2. Materials and Methods

2.1. Study Area

This study considers two watersheds within Maryland (MD) and Delaware (DE): the Zekiah and Greensboro watersheds (Figure 1). Both watersheds are located within the Coastal Aquifer System in the Coastal Plain physiographic region and drain into the Chesapeake Bay.

The Zekiah watershed is in southern MD and contained within Charles, Prince George’s, and St. Mary’s Counties, MD [47]. This watershed has freshwater-use competition between municipal consumption and farm irrigation, and land use in the Zekiah watershed is predominantly forest (58%), developed land (16%), agriculture (13%), and wetlands (11.5%) (Figure 1). Within the 28,900.00 ha (71,413.45 acres; ac) of the Zekiah watershed, there are 689.50 ha (1703.79 ac) of corn production and 869.50 ha (2148.58 ac) of soybean production [48] (Figure 2). According to the U.S. Census Bureau [49], Charles County’s 2020 population density was 140.50 people per square kilometer (km²) (363.90 people per square mile; mi²) [49].

In contrast, the Greensboro watershed is situated in Caroline and Queen Anne’s Counties, MD, and Kent County, DE [50], with land use distributed as forested (10%), developed (5%), wetland (30%), and agriculture (55%). Of Greensboro watershed’s total area of 38,900.00 ha (96,123.99 ac), 5223.00 ha (12,906.31 ac) produce corn and 5720.00 ha (14,134.43 ac) produce soybeans (Figure 2). Queen Anne’s County’s 2020 population density was 51.81 people per km² (134.20 people per mi²) [51]. Compared with the Zekiah watershed, the Greensboro watershed is more intensely agricultural but experiences less freshwater use competition. Because of this, the Greensboro watershed was selected to represent a traditional agricultural area containing larger farm parcels, while the Zekiah watershed was selected to represent a residential area containing small agricultural parcels. The contrasting land use and freshwater dynamics between these two watersheds are key to the analysis of this study.

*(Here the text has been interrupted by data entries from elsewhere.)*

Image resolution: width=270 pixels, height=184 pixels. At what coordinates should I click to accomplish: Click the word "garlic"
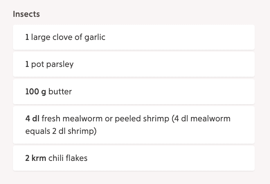[95, 37]
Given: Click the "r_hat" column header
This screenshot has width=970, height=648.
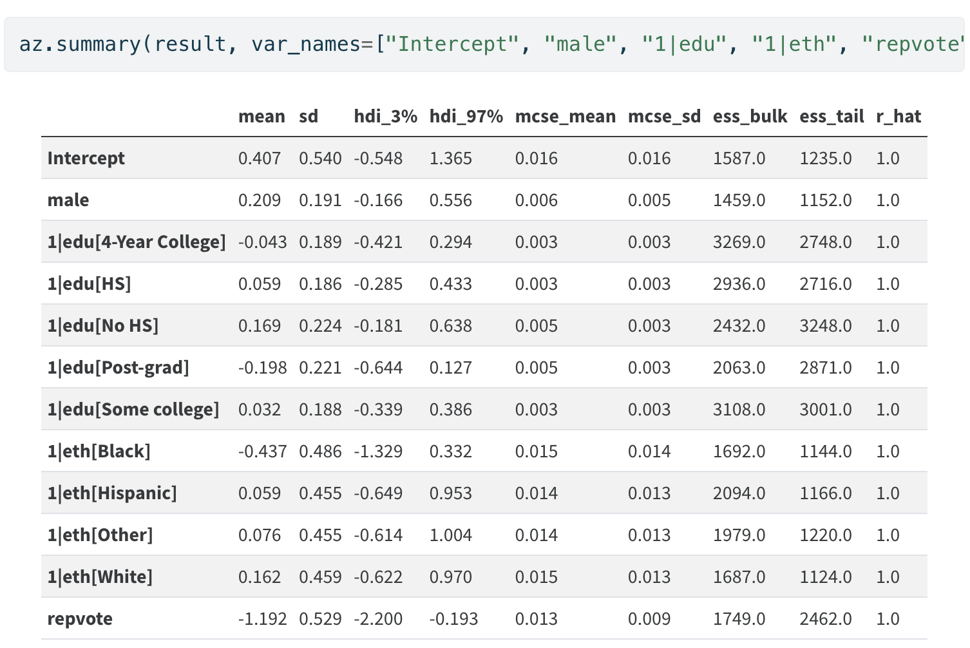Looking at the screenshot, I should point(899,117).
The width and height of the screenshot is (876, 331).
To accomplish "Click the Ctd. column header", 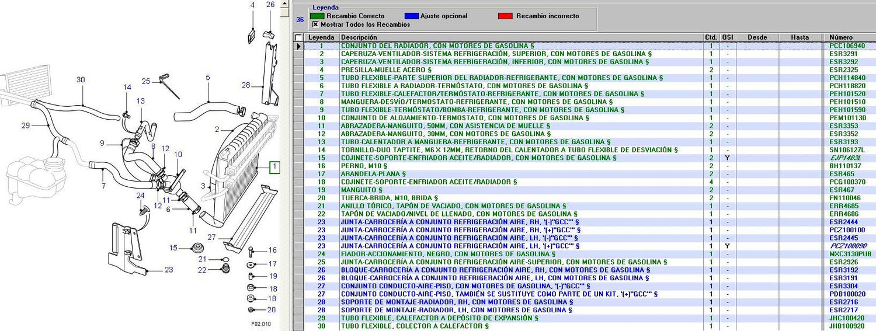I will (x=711, y=37).
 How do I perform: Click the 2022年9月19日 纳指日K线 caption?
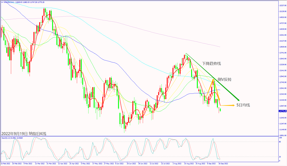pyautogui.click(x=24, y=134)
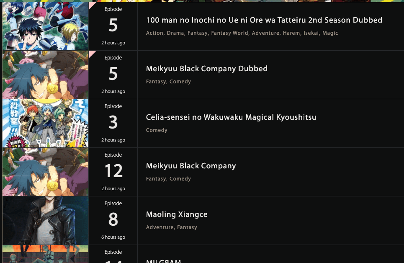This screenshot has width=404, height=263.
Task: Open Episode 3 box for Celia-sensei
Action: pyautogui.click(x=113, y=123)
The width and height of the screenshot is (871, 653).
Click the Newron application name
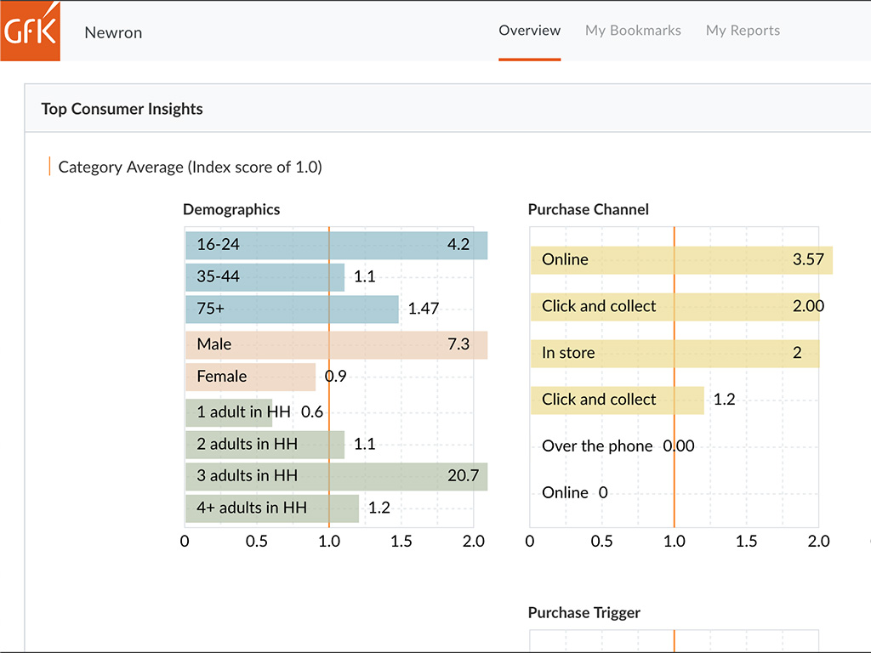[x=112, y=32]
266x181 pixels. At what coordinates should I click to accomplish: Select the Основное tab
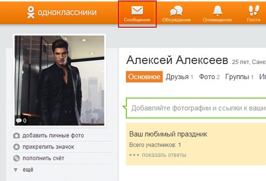144,77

In the Mid-Atlantic region, crops are primarily irrigated by on-farm groundwater wells using drip, center pivot, and travelling gun irrigation systems [52]. Within both the Zekiah and Greensboro watersheds, agriculture is dominated by soybean and corn crops irrigated primarily by on-farm groundwater wells using center pivot and travelling gun irrigation systems [53]. Both corn and soybean crops are ideal for reclaimed water use as they fall under MD’s Class IV reclaimed water approved list as major non-food crops and crops that are commercially processed [25].

Within MD, Class IV reclaimed water must meet the following water quality standards: a monthly average biochemical oxygen demand of 10 milligrams (mg) per liter (L), a daily average turbidity of 2 Nephelometric Turbidity Units, a monthly median E. coli concentration of 1.0 Most Probable Number (MPN) per 100 milliliters (mL), a monthly median fecal coliform concentration of 2.2 MPN/100 mL, a pH range of 6.5–8.5 standard units, a monthly average total nitrogen concentration of 10 mg/L, total residual chlorine concentrations of 1.5–4.0 mg/L at the treatment outlet, and total residual chlorine concentrations of 0.4–4.0 mg/L at the sampling locations [25].

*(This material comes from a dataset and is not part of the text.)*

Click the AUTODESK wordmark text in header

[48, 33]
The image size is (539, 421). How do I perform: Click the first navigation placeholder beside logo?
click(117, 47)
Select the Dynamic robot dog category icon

2.2. Data Collection and Processing

2.2.1. Crop Data

Agricultural parcel boundary information for this study was collected for both Maryland and Delaware from the best available data [54,55]. Soybean and corn cropland cover maps were collected from the Cropland Data Layer (CDL) raster dataset [48]. Parcel boundary data was then overlaid on top of CDL data to extract parcels where cropland was located and calculate corn and soybean acreage by individual farm.

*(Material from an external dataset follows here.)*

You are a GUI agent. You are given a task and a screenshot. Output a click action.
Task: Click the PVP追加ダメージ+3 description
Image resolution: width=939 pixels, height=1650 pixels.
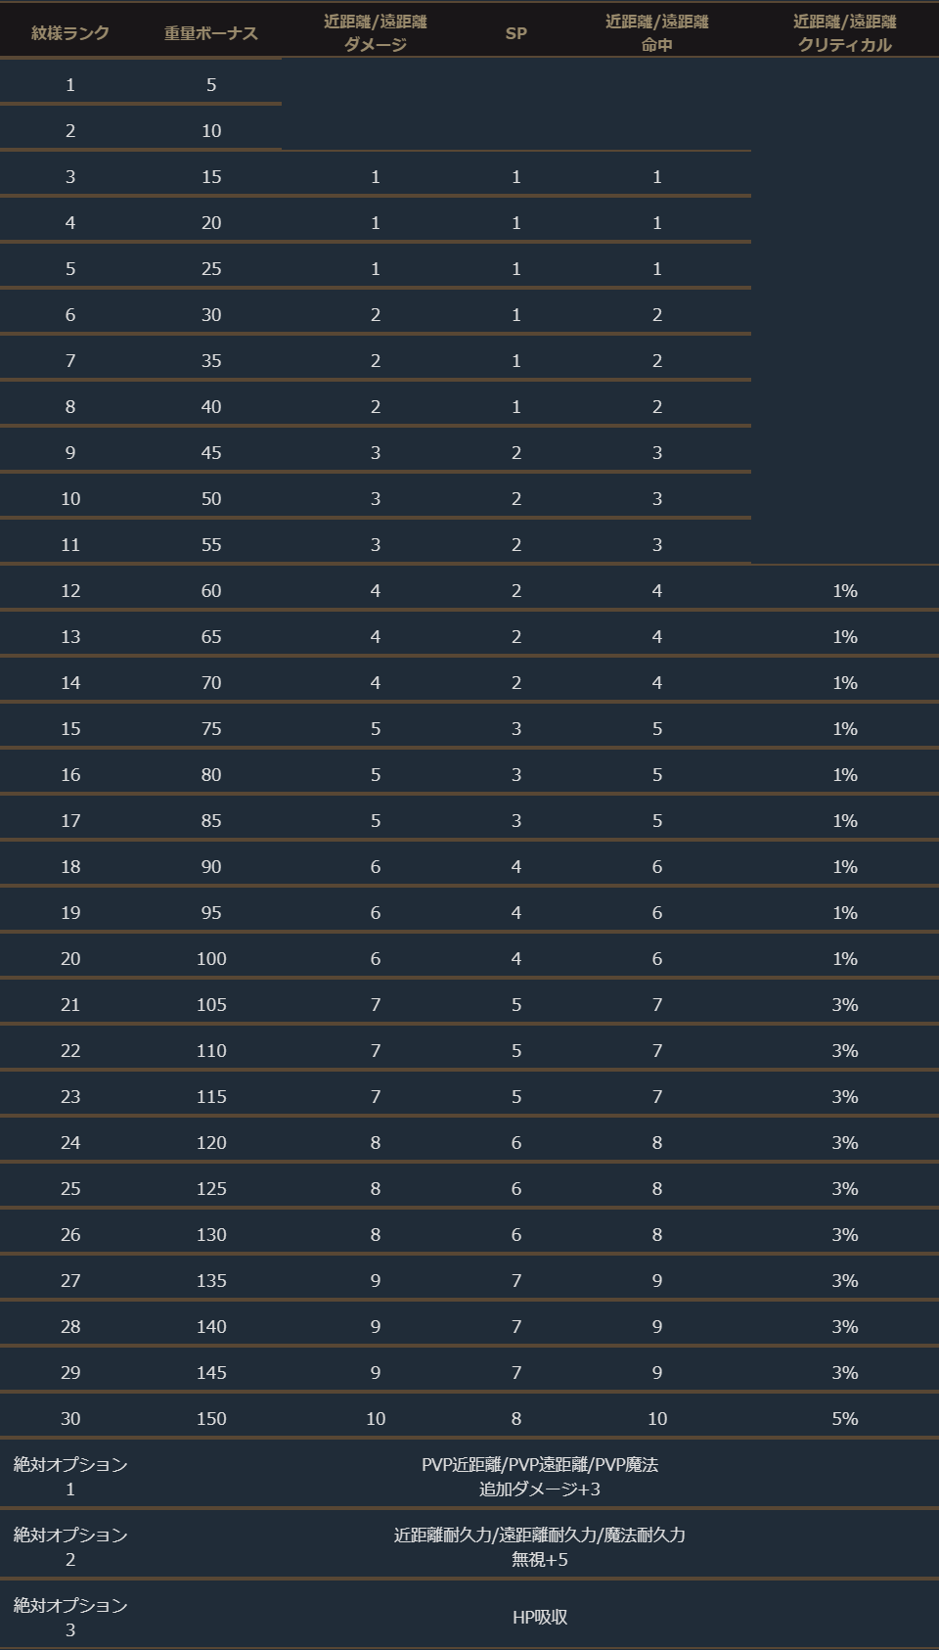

2.2.2. Wastewater Treatment Plant Data

Wastewater treatment plant (WWTP) data for publicly owned facilities was collected for both the Zekiah and the Greensboro watershed regions [56]. Municipal WWTPs were prioritized based on larger capacities and closest proximities to agricultural parcels within the watersheds. Then, buffer zones around the primary WWTPs were created based on WWTP annual capacity and farm water demand in the region (Figure 3). Farms were then assigned a WWTP based on the proximity from the centroid of the farm parcel to the WWTP.

For the Zekiah watershed, two WWTPs were considered for the final analysis. The largest WWTP in this region is the La Plata WWTP, located in the western portion of the watershed with an annual capacity of 1,453,598.13 cubic meters (m³) (384.00 million gallons; Mgal), and the second prioritized WWTP in the Zekiah watershed is the Clifton on the Potomac WWTP, located south of the watershed with an annual capacity of 55,267.01 m³ (14.60 Mgal) (

Table 1. Wastewater Treatment Plants (WWTPs) and their annual discharge flows in the Study Area.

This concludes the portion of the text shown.